Cannabis pfropfen – 14 verschiedene Strains an einer einzigen Pflanze – Techniken und Tipps

Eine Cannabispflanze mit 14 verschiedenen Strains
In dieser Pflanze stecken 14 verschiedene Strains

Das Pfropfen ist in der Welt der Blumen und Früchte ein bekanntes und beliebtes Verfahren. Die Cannabis-Community beschäftigt sich jedoch praktisch gar nicht mit diesem Thema. Dies ist merkwürdig, wenn man bedenkt, mit welchen Hindernissen nicht-kommerzielle Züchter häufig zu kämpfen haben – so zum Beispiel mit räumlichen Einschränkungen oder aber auch einer regulierten und nur geringen Menge an Cannabispflanzen, die in manchen Ländern legal angebaut werden darf. Im Folgenden wird Autor Light Addict aus England, der Erfinder des Fluxings, erklären, wie Cannabis gepfropft wird.

Light Addict

Was ist eigentlich Pfropfen? Pfropfen bedeutet nichts anderes, als dass man einen Zweig von einer Pflanze nimmt (in diesem Zusammenhang – das – Pfropfreis genannt) und auf einer anderen Pflanze aufsetzt (auf den sogenannten Wurzelstock). Theoretisch bietet die Pfropftechnik so sogar die Möglichkeit, verschiedene Cannabis-Strains auf einer einzigen Mutterpflanze zu züchten. So können daheim trotz Einschränkungen hinsichtlich Platz oder einer Obergrenze erlaubter Pflanzen viele verschiedene Cannabissorten angebaut werden.

Grundausstattung für das Pfropfen von Cannabis

  • Skalpell oder Rasierklinge
  • PTFE-Band/Klempnerband (sauber, formbar und dichtet perfekt ab)
  • Durchsichtiges Klebeband, um die Pfropfung auszurichten (optional)
  • Verschließbare Plastikbeutel (für kleine Feuchtigkeits-Zelte)
  • Gartendraht (mit Plastikverkleidung)

■ **Kurzauftrag**:
Wie heißt im Text über das Pfropfen von Cannabis der Zweig, den man von einer Pflanze nimmt und auf eine andere setzt?

■ **Erfasste Angaben**:
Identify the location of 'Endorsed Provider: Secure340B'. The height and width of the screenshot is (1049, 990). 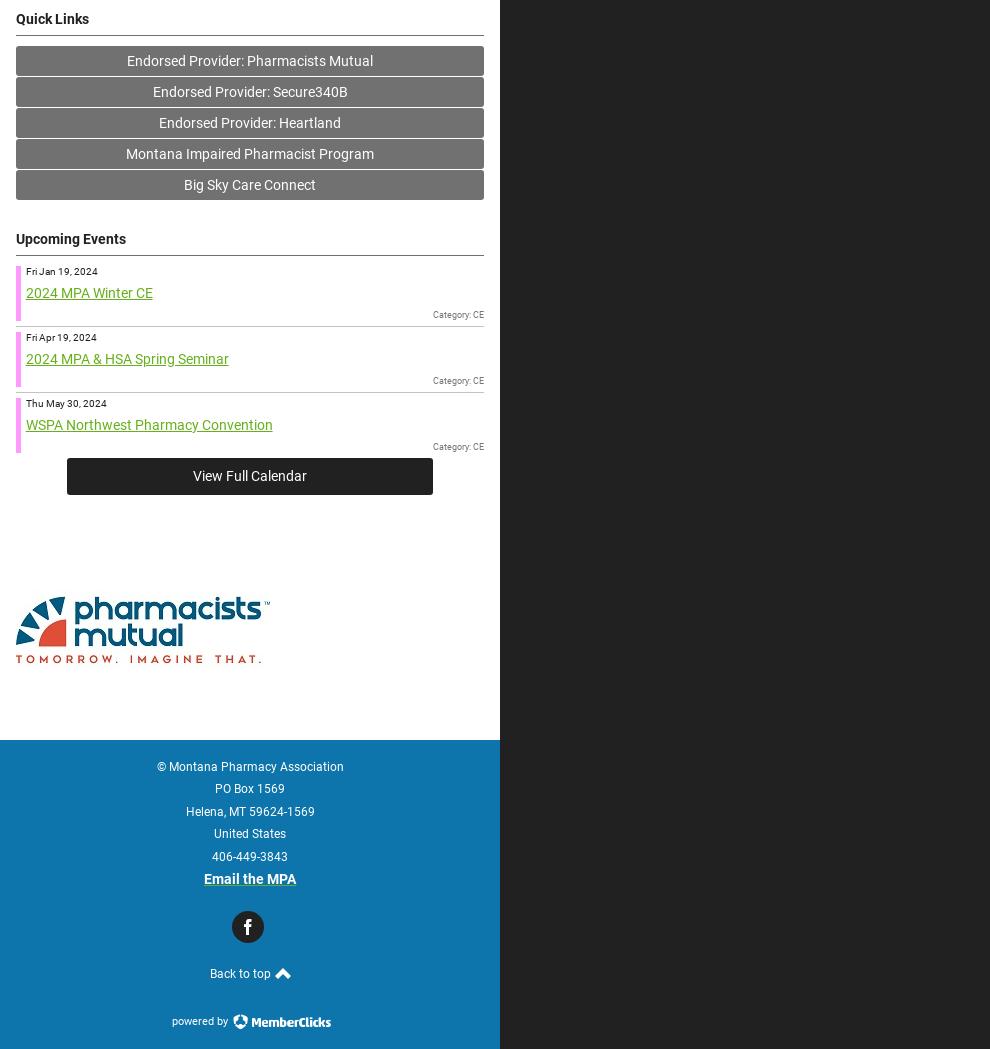
(151, 89).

■ **Antwort**:
Dieser Zweig heißt Pfropfreis.